> What to produce:
Reproduce every line of the records below, word for word and in the same order.

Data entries
··········

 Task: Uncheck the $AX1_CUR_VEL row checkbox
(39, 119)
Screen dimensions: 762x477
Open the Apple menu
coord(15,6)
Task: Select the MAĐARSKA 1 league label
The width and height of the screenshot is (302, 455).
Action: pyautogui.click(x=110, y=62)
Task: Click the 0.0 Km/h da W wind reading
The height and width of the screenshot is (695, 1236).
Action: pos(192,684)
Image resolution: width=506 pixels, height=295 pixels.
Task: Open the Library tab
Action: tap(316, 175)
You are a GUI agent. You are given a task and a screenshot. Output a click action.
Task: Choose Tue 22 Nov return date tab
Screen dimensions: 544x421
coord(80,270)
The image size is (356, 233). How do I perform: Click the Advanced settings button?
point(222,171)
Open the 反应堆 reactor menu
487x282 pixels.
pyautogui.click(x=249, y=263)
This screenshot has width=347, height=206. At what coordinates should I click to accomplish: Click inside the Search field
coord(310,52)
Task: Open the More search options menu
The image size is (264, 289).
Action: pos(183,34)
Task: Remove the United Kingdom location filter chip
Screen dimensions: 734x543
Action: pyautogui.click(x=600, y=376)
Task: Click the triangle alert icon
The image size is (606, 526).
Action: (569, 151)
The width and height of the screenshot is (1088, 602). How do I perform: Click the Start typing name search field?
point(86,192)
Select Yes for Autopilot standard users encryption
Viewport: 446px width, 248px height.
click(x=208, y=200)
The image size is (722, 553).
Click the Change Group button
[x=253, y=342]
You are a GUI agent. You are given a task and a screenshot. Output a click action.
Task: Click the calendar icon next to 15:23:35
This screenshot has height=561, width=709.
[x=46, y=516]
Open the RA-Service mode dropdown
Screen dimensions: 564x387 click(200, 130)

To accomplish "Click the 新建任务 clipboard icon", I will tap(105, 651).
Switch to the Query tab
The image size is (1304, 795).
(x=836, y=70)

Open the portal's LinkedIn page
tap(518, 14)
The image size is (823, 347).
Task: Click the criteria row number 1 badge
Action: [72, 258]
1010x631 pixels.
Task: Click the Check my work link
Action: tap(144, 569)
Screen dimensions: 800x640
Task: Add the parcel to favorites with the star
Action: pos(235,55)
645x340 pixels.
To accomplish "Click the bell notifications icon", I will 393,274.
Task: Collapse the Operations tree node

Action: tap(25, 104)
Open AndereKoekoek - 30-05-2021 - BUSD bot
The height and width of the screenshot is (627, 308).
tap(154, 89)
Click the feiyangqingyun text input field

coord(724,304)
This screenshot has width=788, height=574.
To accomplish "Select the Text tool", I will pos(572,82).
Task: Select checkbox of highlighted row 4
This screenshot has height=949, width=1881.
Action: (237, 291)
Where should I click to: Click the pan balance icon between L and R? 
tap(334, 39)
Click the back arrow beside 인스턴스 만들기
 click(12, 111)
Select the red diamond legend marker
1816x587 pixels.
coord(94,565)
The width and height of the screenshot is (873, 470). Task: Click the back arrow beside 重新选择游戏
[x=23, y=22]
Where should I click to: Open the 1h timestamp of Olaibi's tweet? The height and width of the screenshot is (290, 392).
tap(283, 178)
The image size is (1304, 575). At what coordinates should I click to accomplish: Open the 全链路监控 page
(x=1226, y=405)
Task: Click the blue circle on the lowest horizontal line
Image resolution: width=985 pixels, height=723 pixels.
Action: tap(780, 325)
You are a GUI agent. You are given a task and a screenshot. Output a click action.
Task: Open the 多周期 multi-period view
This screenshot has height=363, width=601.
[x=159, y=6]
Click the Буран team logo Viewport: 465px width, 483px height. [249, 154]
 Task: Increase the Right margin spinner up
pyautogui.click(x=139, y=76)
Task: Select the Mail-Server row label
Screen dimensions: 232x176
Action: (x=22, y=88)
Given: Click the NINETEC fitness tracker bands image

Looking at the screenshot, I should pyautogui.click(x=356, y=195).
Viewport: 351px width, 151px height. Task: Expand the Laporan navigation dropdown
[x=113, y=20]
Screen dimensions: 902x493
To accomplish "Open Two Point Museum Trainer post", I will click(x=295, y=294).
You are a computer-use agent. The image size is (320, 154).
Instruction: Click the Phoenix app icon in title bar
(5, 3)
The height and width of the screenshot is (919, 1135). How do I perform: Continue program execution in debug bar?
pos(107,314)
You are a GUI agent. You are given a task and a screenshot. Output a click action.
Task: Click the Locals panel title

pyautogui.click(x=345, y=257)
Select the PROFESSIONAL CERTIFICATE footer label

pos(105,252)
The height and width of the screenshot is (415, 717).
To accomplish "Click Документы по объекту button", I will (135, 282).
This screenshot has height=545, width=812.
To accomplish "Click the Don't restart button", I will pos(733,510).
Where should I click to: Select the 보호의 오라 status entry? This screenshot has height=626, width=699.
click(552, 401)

··········

> Exercise answer:
 Task: Uncheck the $AX1_CUR_VEL row checkbox
(39, 119)
Screen dimensions: 762x477
Open the Apple menu
coord(15,6)
Task: Select the MAĐARSKA 1 league label
The width and height of the screenshot is (302, 455).
Action: pyautogui.click(x=110, y=62)
Task: Click the 0.0 Km/h da W wind reading
The height and width of the screenshot is (695, 1236).
Action: pos(192,684)
Image resolution: width=506 pixels, height=295 pixels.
Task: Open the Library tab
Action: tap(316, 175)
You are a GUI agent. You are given a task and a screenshot. Output a click action.
Task: Choose Tue 22 Nov return date tab
Screen dimensions: 544x421
coord(80,270)
The image size is (356, 233). How do I perform: Click the Advanced settings button?
point(222,171)
Open the 反应堆 reactor menu
487x282 pixels.
pyautogui.click(x=249, y=263)
This screenshot has width=347, height=206. At what coordinates should I click to accomplish: Click inside the Search field
coord(310,52)
Task: Open the More search options menu
The image size is (264, 289).
Action: pos(183,34)
Task: Remove the United Kingdom location filter chip
Screen dimensions: 734x543
Action: pyautogui.click(x=600, y=376)
Task: Click the triangle alert icon
The image size is (606, 526).
Action: (569, 151)
The width and height of the screenshot is (1088, 602). How do I perform: Click the Start typing name search field?
point(86,192)
Select Yes for Autopilot standard users encryption
Viewport: 446px width, 248px height.
click(x=208, y=200)
The image size is (722, 553).
Click the Change Group button
[x=253, y=342]
You are a GUI agent. You are given a task and a screenshot. Output a click action.
Task: Click the calendar icon next to 15:23:35
This screenshot has height=561, width=709.
[x=46, y=516]
Open the RA-Service mode dropdown
Screen dimensions: 564x387 click(200, 130)

To accomplish "Click the 新建任务 clipboard icon", I will tap(105, 651).
Switch to the Query tab
The image size is (1304, 795).
(x=836, y=70)

Open the portal's LinkedIn page
tap(518, 14)
The image size is (823, 347).
Task: Click the criteria row number 1 badge
Action: [72, 258]
1010x631 pixels.
Task: Click the Check my work link
Action: tap(144, 569)
Screen dimensions: 800x640
Task: Add the parcel to favorites with the star
Action: pos(235,55)
645x340 pixels.
To accomplish "Click the bell notifications icon", I will 393,274.
Task: Collapse the Operations tree node

Action: tap(25, 104)
Open AndereKoekoek - 30-05-2021 - BUSD bot
The height and width of the screenshot is (627, 308).
tap(154, 89)
Click the feiyangqingyun text input field

coord(724,304)
This screenshot has width=788, height=574.
To accomplish "Select the Text tool", I will pos(572,82).
Task: Select checkbox of highlighted row 4
This screenshot has height=949, width=1881.
Action: (237, 291)
Where should I click to: Click the pan balance icon between L and R? 
tap(334, 39)
Click the back arrow beside 인스턴스 만들기
 click(12, 111)
Select the red diamond legend marker
1816x587 pixels.
coord(94,565)
The width and height of the screenshot is (873, 470). Task: Click the back arrow beside 重新选择游戏
[x=23, y=22]
Where should I click to: Open the 1h timestamp of Olaibi's tweet? The height and width of the screenshot is (290, 392).
tap(283, 178)
The image size is (1304, 575). At what coordinates should I click to accomplish: Open the 全链路监控 page
(x=1226, y=405)
Task: Click the blue circle on the lowest horizontal line
Image resolution: width=985 pixels, height=723 pixels.
Action: tap(780, 325)
You are a GUI agent. You are given a task and a screenshot. Output a click action.
Task: Open the 多周期 multi-period view
This screenshot has height=363, width=601.
[x=159, y=6]
Click the Буран team logo Viewport: 465px width, 483px height. [249, 154]
 Task: Increase the Right margin spinner up
pyautogui.click(x=139, y=76)
Task: Select the Mail-Server row label
Screen dimensions: 232x176
Action: (x=22, y=88)
Given: Click the NINETEC fitness tracker bands image

Looking at the screenshot, I should pyautogui.click(x=356, y=195).
Viewport: 351px width, 151px height. Task: Expand the Laporan navigation dropdown
[x=113, y=20]
Screen dimensions: 902x493
To accomplish "Open Two Point Museum Trainer post", I will click(x=295, y=294).
You are a computer-use agent. The image size is (320, 154).
Instruction: Click the Phoenix app icon in title bar
(5, 3)
The height and width of the screenshot is (919, 1135). How do I perform: Continue program execution in debug bar?
pos(107,314)
You are a GUI agent. You are given a task and a screenshot. Output a click action.
Task: Click the Locals panel title

pyautogui.click(x=345, y=257)
Select the PROFESSIONAL CERTIFICATE footer label

pos(105,252)
The height and width of the screenshot is (415, 717).
To accomplish "Click Документы по объекту button", I will (135, 282).
This screenshot has height=545, width=812.
To accomplish "Click the Don't restart button", I will pos(733,510).
Where should I click to: Select the 보호의 오라 status entry? This screenshot has height=626, width=699.
click(552, 401)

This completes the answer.